The above photo is of my beloved Sweetpea, who passed away on April 21, 2009.

F is For Finley

Finley was a Rhodesian Ridgeback my parents got for me from a man named Mr. Finley who lived in the veld outside Welkom, South Africa, when I was seven. We’d moved there from the sisal plantation my dad managed for two years in Zimbabwe. There are many things I remember about our stay in Welkom, it was an eventful time. But my year and a half with Finley was the most memorable. We were inseparable.

But then when my brother was born with an allergic reaction to Finley’s fur, my parents had to give Finley away. I came home to find him missing one day. They’d given him to a family one hundred miles across the veld. I carried on so loudly, people came from out of their houses down the block to see who was being murdered. I was inconsolable for months.
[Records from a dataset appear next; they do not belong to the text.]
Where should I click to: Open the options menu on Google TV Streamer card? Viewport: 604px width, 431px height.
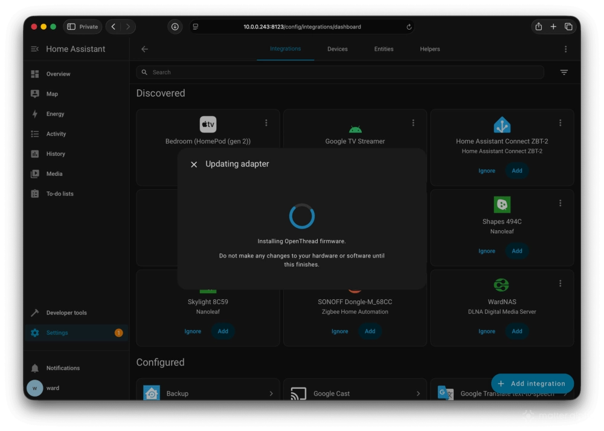click(413, 122)

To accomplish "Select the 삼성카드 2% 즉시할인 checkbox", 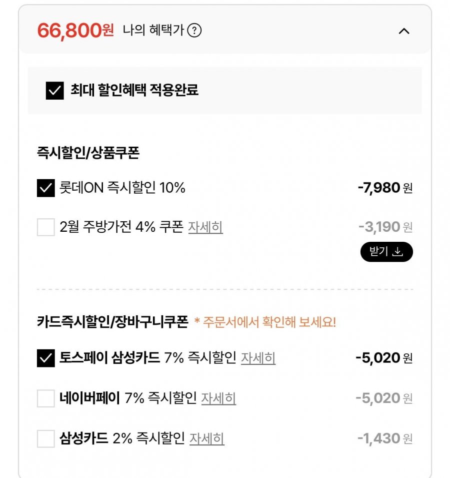I will [46, 439].
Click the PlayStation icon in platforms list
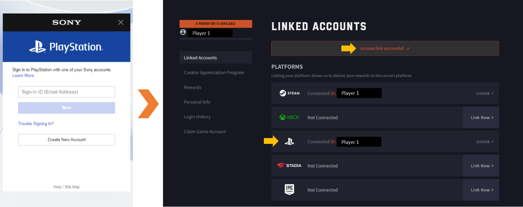This screenshot has width=523, height=207. (x=289, y=142)
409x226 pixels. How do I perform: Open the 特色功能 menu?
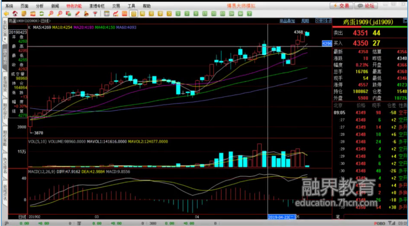tap(74, 6)
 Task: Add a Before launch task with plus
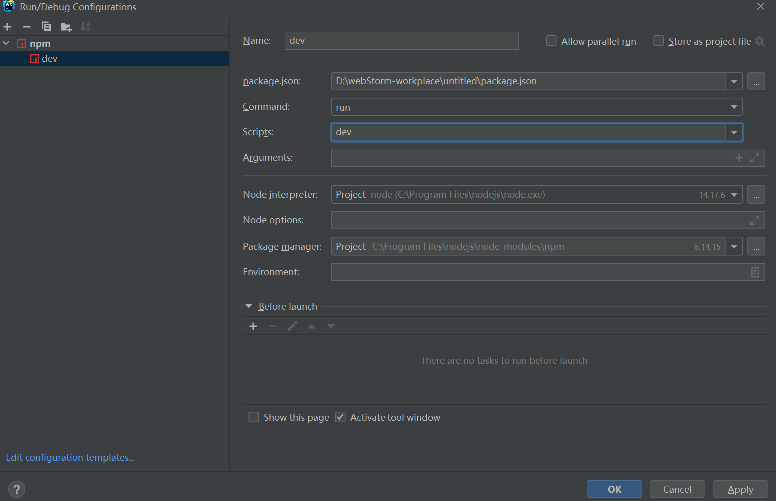point(253,326)
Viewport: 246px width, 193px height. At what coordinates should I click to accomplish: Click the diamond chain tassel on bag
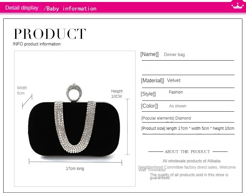click(x=74, y=127)
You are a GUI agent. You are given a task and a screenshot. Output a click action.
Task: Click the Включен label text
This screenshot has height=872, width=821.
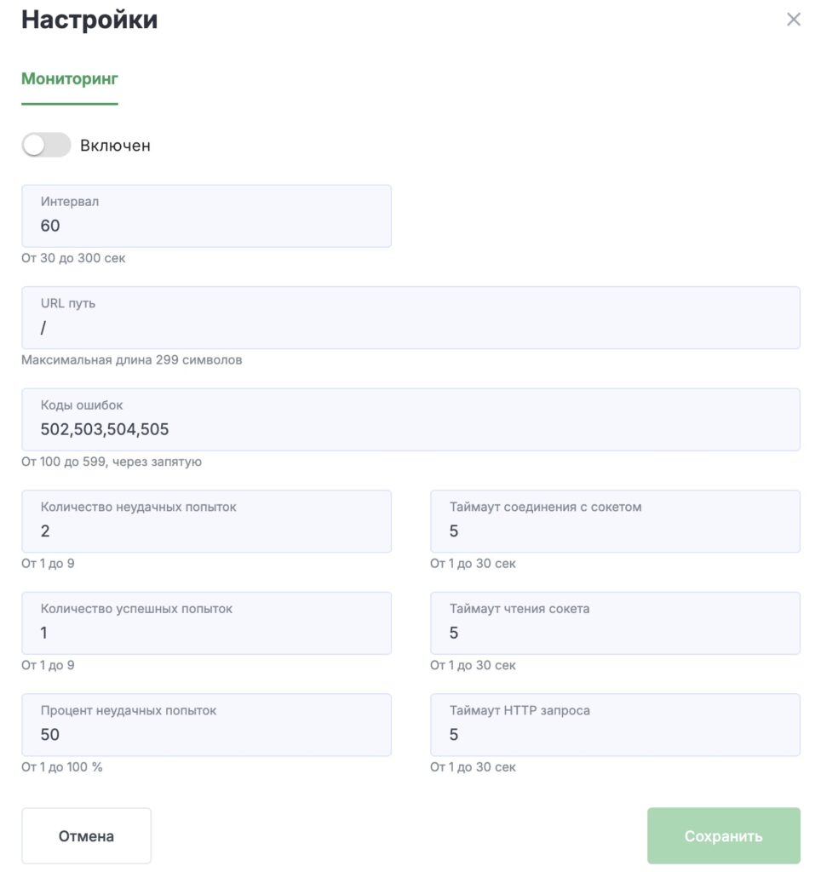115,146
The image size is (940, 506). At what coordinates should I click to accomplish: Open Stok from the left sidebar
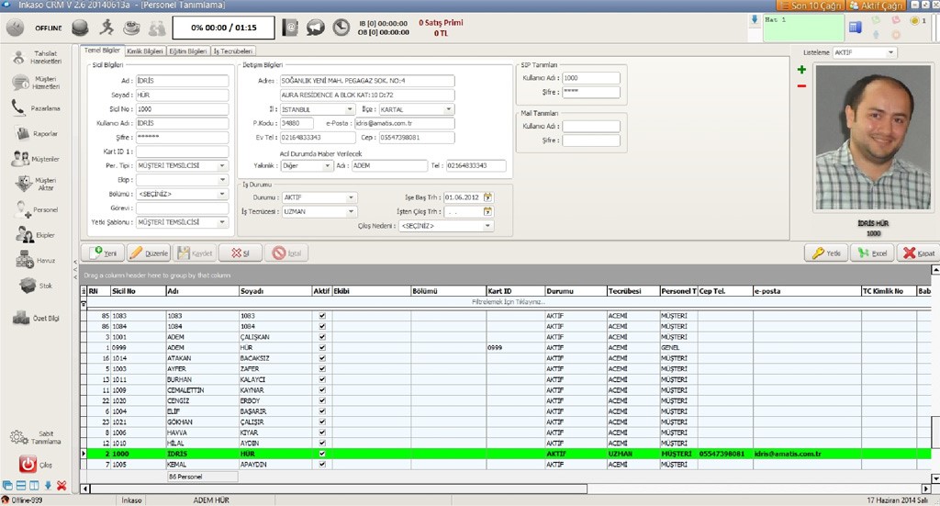tap(34, 287)
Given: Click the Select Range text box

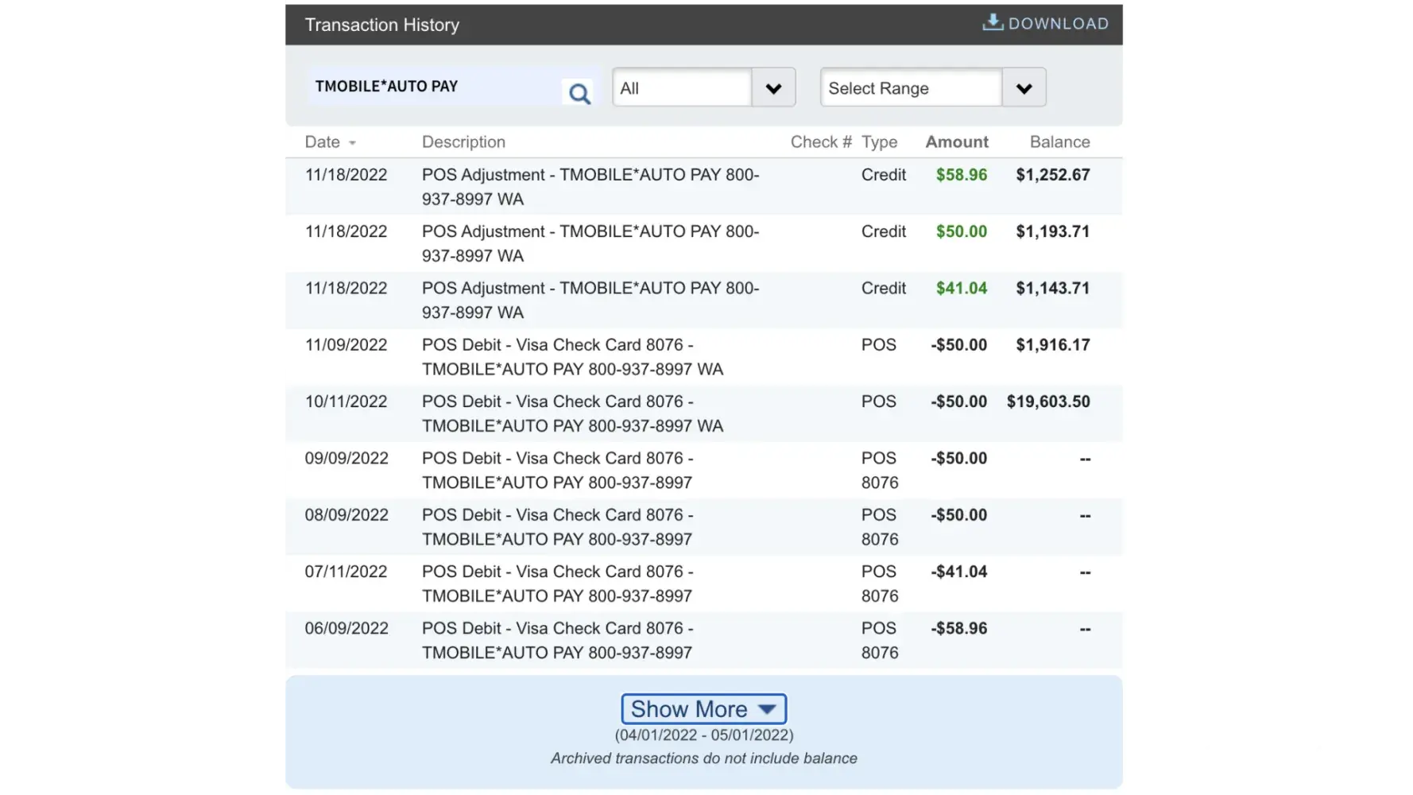Looking at the screenshot, I should pyautogui.click(x=911, y=88).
And then six months later, Finley showed up at the house, his paws bleeding and much the worse for wear for his journey across the veld to find me. I fell on his neck, blubbering and insisted he sleep in my bed. I don’t remember how long he was allowed to stay. All I remember was that we returned him to the people, who were very kind and wanted him back, but for the life of me, I cannot remember the occasion. I must’ve blocked it from my memory. There’s still a sore spot in my heart.

The Magic Faraway Tree

An unpublished Enid Blyton book has just been discovered: Mr. Tumpy and His Caravan. It’s about an anthropomorphic caravan that befriends a dog, develops wanderlust and goes off on an adventure involving a dragon. Lovely stuff. Who’s Enid Blyton you might ask? A prolific British author who died in 1968. And still selling.

As a kid, I devoured everything I could find of hers in our dinky library in the copper mining town of Nkana, Zambia. This was a room half the size of the “Men-Only” bar on the other end of the T-shaped Mine Club, social center of the mining community. As you can imagine my choice was limited, but with holiday trips down to South Africa to visit the relatives, I managed to get my hands on enough of her books to satisfy my addiction.

I loved Ms. Blyton’s The Famous Five and The Adventurous Four series: kids embarking on adventures and solving mysteries. But my favorite was the Magic Faraway Tree in the Enchanted Wood where the trees, “a darker green than usual,” whisper their secrets: “Wish-wisha-wisha.” This wonderful tree, laden with fruit of all kinds from acorns to lemons was inhabited by colorful characters like Moon-Face, Mister Watzisname, Silky, and the Saucepan Man, draped with all kinds of saucepans. Its topmost branches led to ever-changing magical lands above the swirling clouds. All this took place in the lovely English countryside, so regular and so civilized.

We had our own version of The Adventurous Four, only our adventures took place in the jungle which wasn’t so civilized, all kinds of snakes, notably, the deadly black mamba, and crocodiles, along with lions that lived in the bush at the bottom of town. The “foofie” slide we built across the croc-infested Kafue River featured in our adventures. This was a purloined mine cable strung between two trees across the river, a homemade metal cylinder the size of a toilet paper roll providing the ride down the cable. Wearing your cozzie (bathing suit), you climbed the tree on one side of the river, wrapped your hands around the roll, leapt into the void and zoomed fifty yards across the swiftly running water to land on the other side. Hopefully you made it. Fun. Belly button tingling, pants pissing fun. I don’t remember anyone not making it.

But the thing is I also wanted Enid Blyton’s world, filled with high teas, hedgerows, badgers, Peter Rabbit, Winnie the Pooh and fairies, where magic was part of its history. A Magic Faraway Tree could only exist in the lush verdant English countryside; a black mamba would make short work of all those fairy folk in their buttercup dresses and foxglove caps. I’m grateful to Ms. Blyton for instilling in me the love of ceremony and magic. It showed up in my first book, Monkey’s Wedding, featuring English fairies along with the African equivalent, tokoloshi. I can’t wait to buy Mr. Tumpy and His Caravan, so I can read some of the passages over the phone to my two grown sons (one in South Africa, the other up north in Davis, California) and see if they connect to the characters from the days I read the old Enid Blyton books to them.